-------- PAGE EXTRACT --------
Dignity USA, an organization of GLBT Catholics is fighting to stop the madness. Dignity chapters are located around the country and around the world where gay, lesbian, bisexual and transgendered Catholics are welcomed for mass. It is not sanctioned by Rome or local Catholic bishops and masses are held in Episcopal churches and in other houses of worship.
When the anti-transgender statement was made public in 2003, Dignity issued a statement in which it took the Vatican’s doctrinal congregation to task for “trivializing the life-long struggles of our transgender and inter-sexed sisters and brothers in Christ.”
Marianne Duddy, who was president of Dignity USA from 1993-1997, wrote that "transgendered individuals have been a part of the Catholic Church faith communities for decades and that their spiritual, emotional and physical challenges are enormous — and humbling."
“There are profound truths about humanity and about God to be learned from their experience,” she wrote. “Transgender people need pastoral attention that is respectful and open, not judgmental and dismissive. The Vatican statement fails to take into account current medical, physiological, psychological and sociological findings.”
Despite the official negative church position on trans issues, there are individual church parishes around the United States and abroad that are more accepting, if not openly embracing of those who are transgender, gay, lesbian and bisexual. Some parishes fly below the radar of local church authority, meeting as house churches or small faith communities.
When asked in a 2006 Washington Blade interview about why GLBT peeps stay in the church, then Dignity Executive Diretor Debra Weill said, "For me as well as others in the LGBT community, we stay because our faith is rooted in the Catholic liturgy and faith traditions. It is not rooted in the ignorance of statements that come from the Vatican. It’s in what the Catholic Church teaches about loving one another and serving others.”
--------
• _ASSIGNMENT A_
According to the passage on Dignity USA, where are the group's masses held?
• _ASSIGNMENT B_
Go on with the passage about Dignity USA and transgender Catholics, starting after its last sentence.
-------- THE DATA --------
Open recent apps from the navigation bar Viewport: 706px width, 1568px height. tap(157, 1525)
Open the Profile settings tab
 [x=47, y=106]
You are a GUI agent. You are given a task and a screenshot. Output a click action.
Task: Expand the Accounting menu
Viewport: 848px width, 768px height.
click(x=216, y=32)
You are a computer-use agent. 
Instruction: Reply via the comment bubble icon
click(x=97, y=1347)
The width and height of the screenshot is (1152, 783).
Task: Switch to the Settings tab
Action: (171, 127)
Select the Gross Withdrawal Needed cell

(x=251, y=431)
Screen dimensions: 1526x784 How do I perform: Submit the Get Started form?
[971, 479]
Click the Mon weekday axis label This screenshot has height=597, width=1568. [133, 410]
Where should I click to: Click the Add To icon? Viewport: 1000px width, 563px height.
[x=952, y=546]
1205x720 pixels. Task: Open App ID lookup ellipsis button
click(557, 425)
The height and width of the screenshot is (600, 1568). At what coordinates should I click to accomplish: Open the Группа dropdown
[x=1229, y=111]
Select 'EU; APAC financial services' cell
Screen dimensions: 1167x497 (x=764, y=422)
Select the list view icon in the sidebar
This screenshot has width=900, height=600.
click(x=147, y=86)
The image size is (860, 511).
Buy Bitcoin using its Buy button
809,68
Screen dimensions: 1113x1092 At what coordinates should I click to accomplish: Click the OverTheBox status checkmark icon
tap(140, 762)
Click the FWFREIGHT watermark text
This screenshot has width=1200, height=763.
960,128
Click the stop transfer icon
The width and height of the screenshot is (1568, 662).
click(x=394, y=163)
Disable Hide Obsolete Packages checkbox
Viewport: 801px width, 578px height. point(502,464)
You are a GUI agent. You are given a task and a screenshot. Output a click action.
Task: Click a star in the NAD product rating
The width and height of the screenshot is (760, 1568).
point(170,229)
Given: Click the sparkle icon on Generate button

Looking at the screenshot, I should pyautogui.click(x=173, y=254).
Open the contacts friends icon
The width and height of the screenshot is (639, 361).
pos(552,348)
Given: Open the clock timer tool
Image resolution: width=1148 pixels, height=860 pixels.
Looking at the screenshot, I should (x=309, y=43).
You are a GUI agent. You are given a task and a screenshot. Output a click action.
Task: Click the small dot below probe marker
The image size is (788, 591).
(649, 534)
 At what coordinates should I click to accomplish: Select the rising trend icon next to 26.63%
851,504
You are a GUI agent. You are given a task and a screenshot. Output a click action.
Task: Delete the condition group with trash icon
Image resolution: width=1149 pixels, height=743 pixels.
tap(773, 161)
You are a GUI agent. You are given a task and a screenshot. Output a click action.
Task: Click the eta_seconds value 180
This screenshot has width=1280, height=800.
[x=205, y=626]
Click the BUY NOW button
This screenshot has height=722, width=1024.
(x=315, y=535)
--------
• _YOUR RESPONSE A_
They are held in Episcopal churches and in other houses of worship.

• _YOUR RESPONSE B_
Dignity is in this battle for the long haul. At their Austin, TX convention they issued their response to a November 2006 United States Conference of Catholic Bishops document entitled Ministry to Persons with a Homosexual Inclination: Guidelines for Pastoral Care.
In the DignityUSA Letter on the Pastoral Care of Lesbian, Gay, Bisexual and Transgender (LGBT) People 2007 they sought to address some of the critical pastoral needs of the LGBT community. It gives voice to the concerns of Catholic LGBT persons regarding their role in the church; calls on the bishops of the United States to put an end to prejudice and discrimination against LGBT people in the church; and expresses the hope, expectation and just demand of LGBT Catholics to be full participants in their church, as is their right by baptism.
McHugh has ruined not only the lives of many transpeople in the United States, but is now setting up the conditions to spread his hatred through an institution that impacts people around the world. These negative policies will impact transgender people not only who are members of the Catholic Church but non-Catholics around the world as well. They are already being cited by governmental agencies to deny transgender people basic human rights.
McHugh and the conservacatholics who share his views would be wise to remember I Corinthians 15:10.
“By the grace of God I am what I am, and God's grace to me has not been without effect.”
Dignity USA and groups like it around the world are fighting to ensure that the Church lives up to its humanitarian principles. We can only hope and pray that the results of this battle will be a more positive religious climate.
We pray the misguided people in the Vatican will see the error of their ways and not only Catholics, but all faiths will open their doors and hearts to let us fully practice our spirituality in an open and accepting atmosphere that reflects our humanity.
But then again, if past history is any indicator, I may be waiting a while for that to happen. It took the Catholic Church 500 years to acknowledge the error of persecuting Galileo and Copernicus for daring to suggest the Earth revolves around the sun.